What the task requires -> Going through the data below, copy out each line where the word "resolution" shows up.

--

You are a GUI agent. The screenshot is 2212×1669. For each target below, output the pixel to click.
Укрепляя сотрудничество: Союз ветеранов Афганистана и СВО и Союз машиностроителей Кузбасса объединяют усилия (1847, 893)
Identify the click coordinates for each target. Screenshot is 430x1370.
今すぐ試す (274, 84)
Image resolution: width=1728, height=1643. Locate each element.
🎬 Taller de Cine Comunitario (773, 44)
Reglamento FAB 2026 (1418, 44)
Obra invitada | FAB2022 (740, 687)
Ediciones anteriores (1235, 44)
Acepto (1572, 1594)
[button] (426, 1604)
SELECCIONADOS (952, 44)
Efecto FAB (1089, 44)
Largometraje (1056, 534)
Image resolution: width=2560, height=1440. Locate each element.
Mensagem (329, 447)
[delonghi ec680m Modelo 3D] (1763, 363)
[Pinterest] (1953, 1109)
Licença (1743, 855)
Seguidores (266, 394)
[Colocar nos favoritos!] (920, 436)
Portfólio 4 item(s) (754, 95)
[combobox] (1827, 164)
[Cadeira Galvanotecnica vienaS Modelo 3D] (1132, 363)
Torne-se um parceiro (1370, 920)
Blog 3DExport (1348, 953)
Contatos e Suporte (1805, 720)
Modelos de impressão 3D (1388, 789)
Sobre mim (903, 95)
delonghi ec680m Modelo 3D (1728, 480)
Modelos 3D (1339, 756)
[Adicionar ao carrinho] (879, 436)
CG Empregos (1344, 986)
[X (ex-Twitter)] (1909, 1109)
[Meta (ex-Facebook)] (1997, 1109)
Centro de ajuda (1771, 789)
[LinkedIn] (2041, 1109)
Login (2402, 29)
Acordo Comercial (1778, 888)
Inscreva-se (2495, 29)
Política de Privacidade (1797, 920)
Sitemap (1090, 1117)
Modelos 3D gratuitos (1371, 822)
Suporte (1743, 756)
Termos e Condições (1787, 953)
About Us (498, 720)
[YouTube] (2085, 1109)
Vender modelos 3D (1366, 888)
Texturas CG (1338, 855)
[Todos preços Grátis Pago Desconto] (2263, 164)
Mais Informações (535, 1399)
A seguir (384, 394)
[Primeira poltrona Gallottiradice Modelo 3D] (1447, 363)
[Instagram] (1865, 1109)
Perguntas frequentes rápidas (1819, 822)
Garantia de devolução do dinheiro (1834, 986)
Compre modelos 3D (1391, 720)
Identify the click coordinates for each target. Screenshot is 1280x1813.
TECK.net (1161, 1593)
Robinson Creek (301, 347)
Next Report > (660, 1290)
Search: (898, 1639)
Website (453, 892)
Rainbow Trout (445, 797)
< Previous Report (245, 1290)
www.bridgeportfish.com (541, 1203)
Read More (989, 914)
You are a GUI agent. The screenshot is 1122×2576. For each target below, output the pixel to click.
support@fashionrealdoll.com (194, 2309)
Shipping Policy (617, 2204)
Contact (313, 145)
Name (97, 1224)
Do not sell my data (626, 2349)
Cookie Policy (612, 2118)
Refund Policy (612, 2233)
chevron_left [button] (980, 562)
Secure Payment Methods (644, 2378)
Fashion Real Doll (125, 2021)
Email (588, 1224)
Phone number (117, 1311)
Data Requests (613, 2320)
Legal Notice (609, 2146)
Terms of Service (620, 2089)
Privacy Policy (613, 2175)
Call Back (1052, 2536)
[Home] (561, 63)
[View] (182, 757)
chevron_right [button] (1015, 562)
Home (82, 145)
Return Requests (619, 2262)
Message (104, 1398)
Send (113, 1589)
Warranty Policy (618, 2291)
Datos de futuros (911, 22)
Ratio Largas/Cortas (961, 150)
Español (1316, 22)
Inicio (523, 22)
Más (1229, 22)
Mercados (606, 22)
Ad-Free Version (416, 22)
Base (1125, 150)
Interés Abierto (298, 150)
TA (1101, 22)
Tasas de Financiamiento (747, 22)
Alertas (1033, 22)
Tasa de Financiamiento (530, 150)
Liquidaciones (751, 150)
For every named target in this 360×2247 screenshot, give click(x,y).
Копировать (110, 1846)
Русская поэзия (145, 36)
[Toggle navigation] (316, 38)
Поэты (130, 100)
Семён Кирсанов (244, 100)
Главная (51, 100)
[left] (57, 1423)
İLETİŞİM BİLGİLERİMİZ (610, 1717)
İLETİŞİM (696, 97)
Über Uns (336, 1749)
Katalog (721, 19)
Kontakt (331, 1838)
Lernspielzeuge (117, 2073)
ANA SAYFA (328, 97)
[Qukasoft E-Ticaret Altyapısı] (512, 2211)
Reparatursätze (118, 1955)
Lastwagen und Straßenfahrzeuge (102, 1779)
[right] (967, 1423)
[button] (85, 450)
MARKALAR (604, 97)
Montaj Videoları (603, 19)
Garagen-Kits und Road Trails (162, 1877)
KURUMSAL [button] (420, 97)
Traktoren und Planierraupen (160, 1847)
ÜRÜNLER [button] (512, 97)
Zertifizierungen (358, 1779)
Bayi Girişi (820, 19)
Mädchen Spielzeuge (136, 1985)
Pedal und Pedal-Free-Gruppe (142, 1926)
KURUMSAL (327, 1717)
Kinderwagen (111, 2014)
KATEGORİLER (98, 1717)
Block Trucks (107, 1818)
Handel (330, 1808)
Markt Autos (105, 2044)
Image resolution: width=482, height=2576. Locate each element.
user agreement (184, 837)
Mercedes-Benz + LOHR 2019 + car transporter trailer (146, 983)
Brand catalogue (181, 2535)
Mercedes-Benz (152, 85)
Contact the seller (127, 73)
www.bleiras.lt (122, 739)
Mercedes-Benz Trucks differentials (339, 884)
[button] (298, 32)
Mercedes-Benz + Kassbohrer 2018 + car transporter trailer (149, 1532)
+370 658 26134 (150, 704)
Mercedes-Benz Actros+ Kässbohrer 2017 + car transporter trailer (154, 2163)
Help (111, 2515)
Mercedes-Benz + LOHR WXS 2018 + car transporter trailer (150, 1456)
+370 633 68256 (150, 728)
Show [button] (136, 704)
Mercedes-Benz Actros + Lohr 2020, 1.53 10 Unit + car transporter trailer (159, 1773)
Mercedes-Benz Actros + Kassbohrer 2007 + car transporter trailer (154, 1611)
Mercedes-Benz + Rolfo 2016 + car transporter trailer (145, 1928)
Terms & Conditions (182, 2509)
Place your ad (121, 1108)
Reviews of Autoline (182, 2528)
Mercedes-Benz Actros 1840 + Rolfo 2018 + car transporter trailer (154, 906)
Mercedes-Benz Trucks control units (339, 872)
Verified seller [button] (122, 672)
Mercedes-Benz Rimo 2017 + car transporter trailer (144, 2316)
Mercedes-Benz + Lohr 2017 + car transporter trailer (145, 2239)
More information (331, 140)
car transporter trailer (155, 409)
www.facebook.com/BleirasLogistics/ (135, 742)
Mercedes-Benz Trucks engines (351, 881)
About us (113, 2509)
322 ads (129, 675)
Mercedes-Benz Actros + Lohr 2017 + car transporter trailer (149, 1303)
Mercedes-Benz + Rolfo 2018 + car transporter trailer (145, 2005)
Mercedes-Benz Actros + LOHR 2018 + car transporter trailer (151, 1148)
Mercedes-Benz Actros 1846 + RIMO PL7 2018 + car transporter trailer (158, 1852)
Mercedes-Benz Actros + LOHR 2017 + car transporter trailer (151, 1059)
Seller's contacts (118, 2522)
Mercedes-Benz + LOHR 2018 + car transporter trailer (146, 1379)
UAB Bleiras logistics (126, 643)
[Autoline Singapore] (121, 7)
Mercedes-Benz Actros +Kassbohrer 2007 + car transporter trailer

--

Response box ->
Image resolution: width=1728, height=1643. Locate each element.
Image resolution: width=2560, height=1440. Locate each element.
Image resolution: width=482, height=2576. Locate each element.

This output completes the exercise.